Passei mais tarde tempos da ordem dos cinco a oito meses em hospitais de Nova Jersey, sempre numa base involuntária e sempre tentando um argumento legal para a libertação.

E aconteceu que quando estive internado o tempo suficiente para finalmente renunciar às minhas hipóteses ilusórias e voltar a pensar em mim como um humano de circunstâncias mais convencionais e voltar à pesquisa matemática. Nestes interlúdios de, por assim dizer, racionalidade forçada, eu consegui fazer alguma pesquisa matemática respeitável. Assim surgiu a pesquisa para “Le Probleme de Cauchy pour les E’quations Differentielles d’un Fluide Generale”; a idéia que o Prof. Hironaka chamou de “a transformação de Nash blowing-up”; e as de “Estrutura do Arco de Singularidades” e “Análise de Soluções de Problemas de Função Implícita com Dados Analíticos”.

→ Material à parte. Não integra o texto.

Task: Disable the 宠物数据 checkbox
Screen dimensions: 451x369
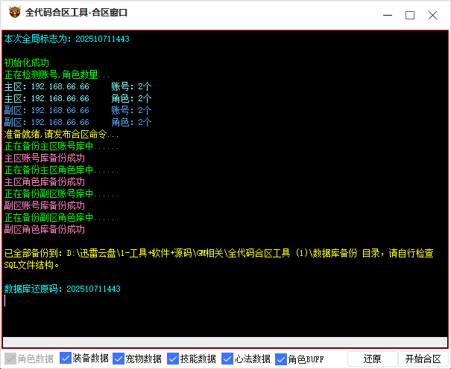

Mas depois do meu retorno às hipóteses ilusórias de sonho nos últimos anos 60, eu me tornei uma pessoa de pensamento ilusório, mas de comportamento relativamente moderado e, portanto, tendia a evitar a hospitalização e a atenção direta dos psiquiatras.

Assim, o tempo passou. Então, gradualmente comecei a rejeitar intelectualmente algumas das linhas de pensamento delirantemente influenciadas que tinham sido características da minha orientação. Isto começou, reconhecidamente, com a rejeição do pensamento politicamente orientado como essencialmente um desperdício sem esperança de esforço intelectual.

Então, no momento presente, pareço estar pensando racionalmente novamente no estilo que é característico dos cientistas. Contudo, isto não é inteiramente uma questão de alegria, como se alguém voltasse da incapacidade física para a boa saúde física. Um aspecto disto é que a racionalidade do pensamento impõe um limite ao conceito de uma pessoa sobre a sua relação com o cosmos. Por exemplo, um não-Zoroastriano poderia pensar em Zaratustra como simplesmente um louco que levou milhões de seguidores ingênuos a adotar um culto de adoração ritual ao fogo. Mas sem a sua “loucura” Zaratustra teria sido necessariamente apenas mais um dos milhões ou bilhões de indivíduos humanos que viveram e depois foram esquecidos.

Estatisticamente, pareceria improvável que qualquer matemático ou cientista, aos 66 anos de idade, fosse capaz, através de contínuos esforços de pesquisa, de acrescentar muito às suas realizações anteriores. Contudo, ainda estou fazendo o esforço e é concebível que com o período de cerca de 25 anos de pensamento parcialmente iludido, proporcionando uma espécie de férias, minha situação possa ser atípica. Assim, tenho esperanças de poder alcançar algo de valor através dos meus estudos atuais ou com quaisquer novas idéias que venham no futuro.

Esta autobiografia/biografia foi escrita na época do prêmio e posteriormente publicada na série de livros Les Prix Nobel Lectures/The Nobel Prizes. A informação é por vezes actualizada com uma adenda enviada pelo Laureado.

John F. Nash Jr. morreu a 23 de Maio de 2015.